Improper Input Validation, Improper Access Control vulnerability in Apache Camel in Camel Mongodb Gridfs component. The camel-mongodb-gridfs producer selects the GridFS operation to perform from the gridfs.operation Exchange header when the endpoint's operation parameter is not set - which is the default. The control-header constants (GridFsConstants.GRIDFS_OPERATION, GRIDFS_OBJECT_ID, GRIDFS_METADATA, GRIDFS_CHUNKSIZE, GRIDFS_FILE_ID_PRODUCED) were the plain strings gridfs.operation, gridfs.objectid, gridfs.metadata, gridfs.chunksize and gridfs.fileid. Because these names do not start with the Camel / camel prefix, HttpHeaderFilterStrategy - which blocks only the Camel header namespace on the HTTP boundary - let them pass from an inbound HTTP request straight into the Exchange. In a route that bridges an HTTP consumer (for example platform-http) into a mongodb-gridfs: producer with no explicit operation, any HTTP client could therefore set the gridfs.operation header to override the route's intended operation - switching, for example, a file upload to remove (deleting a file identified by the attacker-supplied gridfs.objectid), listAll (enumerating every file in the bucket) or findOne (reading a file) - and supply a gridfs.metadata value that is parsed as a MongoDB document, enabling NoSQL operator injection.

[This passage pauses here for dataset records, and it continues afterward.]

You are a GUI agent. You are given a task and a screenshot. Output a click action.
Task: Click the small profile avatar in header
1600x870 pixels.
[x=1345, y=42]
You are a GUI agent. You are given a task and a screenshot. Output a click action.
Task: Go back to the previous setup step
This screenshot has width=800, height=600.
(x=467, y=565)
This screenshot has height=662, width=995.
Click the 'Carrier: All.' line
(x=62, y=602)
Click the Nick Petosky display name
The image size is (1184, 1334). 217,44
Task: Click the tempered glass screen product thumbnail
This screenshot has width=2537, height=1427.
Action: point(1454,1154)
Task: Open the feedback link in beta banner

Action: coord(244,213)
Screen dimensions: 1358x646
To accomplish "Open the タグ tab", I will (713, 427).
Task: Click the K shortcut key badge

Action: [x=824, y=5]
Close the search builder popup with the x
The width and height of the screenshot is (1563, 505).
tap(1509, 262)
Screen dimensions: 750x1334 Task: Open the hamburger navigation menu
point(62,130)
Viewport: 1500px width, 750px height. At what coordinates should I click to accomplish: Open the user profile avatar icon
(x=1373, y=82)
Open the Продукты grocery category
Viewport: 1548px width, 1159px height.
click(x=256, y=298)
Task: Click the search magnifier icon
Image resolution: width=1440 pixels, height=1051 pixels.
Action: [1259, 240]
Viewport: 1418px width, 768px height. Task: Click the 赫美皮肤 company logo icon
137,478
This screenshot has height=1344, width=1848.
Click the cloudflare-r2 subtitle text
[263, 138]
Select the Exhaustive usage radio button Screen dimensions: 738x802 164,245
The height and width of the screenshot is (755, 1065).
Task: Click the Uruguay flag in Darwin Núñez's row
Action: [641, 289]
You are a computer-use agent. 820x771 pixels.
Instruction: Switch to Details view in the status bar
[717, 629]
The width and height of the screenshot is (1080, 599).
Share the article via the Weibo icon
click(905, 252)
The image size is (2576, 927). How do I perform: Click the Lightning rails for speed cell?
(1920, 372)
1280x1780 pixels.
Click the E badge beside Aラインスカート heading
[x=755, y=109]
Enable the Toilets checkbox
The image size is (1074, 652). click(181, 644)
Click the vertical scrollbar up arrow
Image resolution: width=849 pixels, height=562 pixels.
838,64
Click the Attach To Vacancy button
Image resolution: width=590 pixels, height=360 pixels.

Improper Neutralization of Special Elements in Output Used by a Downstream Component ('Injection'), Improper Input Validation, Server-Side Request Forgery (SSRF) vulnerability in Apache Camel Solr component. The camel-solr producer copies Exchange message headers whose names begin with the SolrParam. prefix into the parameters of the Solr request, and headers whose names begin with the SolrField. prefix into the fields of the indexed Solr document. The prefix constants (SolrConstants.HEADER_PARAM_PREFIX / HEADER_FIELD_PREFIX) were the plain strings SolrParam. / SolrField.. Because these names do not start with the Camel / camel prefix, HttpHeaderFilterStrategy - which blocks only the Camel header namespace on the HTTP boundary - let them pass from an inbound HTTP request straight into the Exchange. In a route that bridges an HTTP consumer (for example platform-http) into a solr: producer, any HTTP client could therefore set SolrParam.* headers to inject arbitrary Solr request parameters - including shards or stream.url, which cause the Solr server to issue server-side requests to an attacker-chosen URL (server-side request forgery, for example to an internal service or a cloud metadata endpoint), or qt to reach administrative request handlers - and set SolrField.* headers to inject arbitrary fields into indexed documents.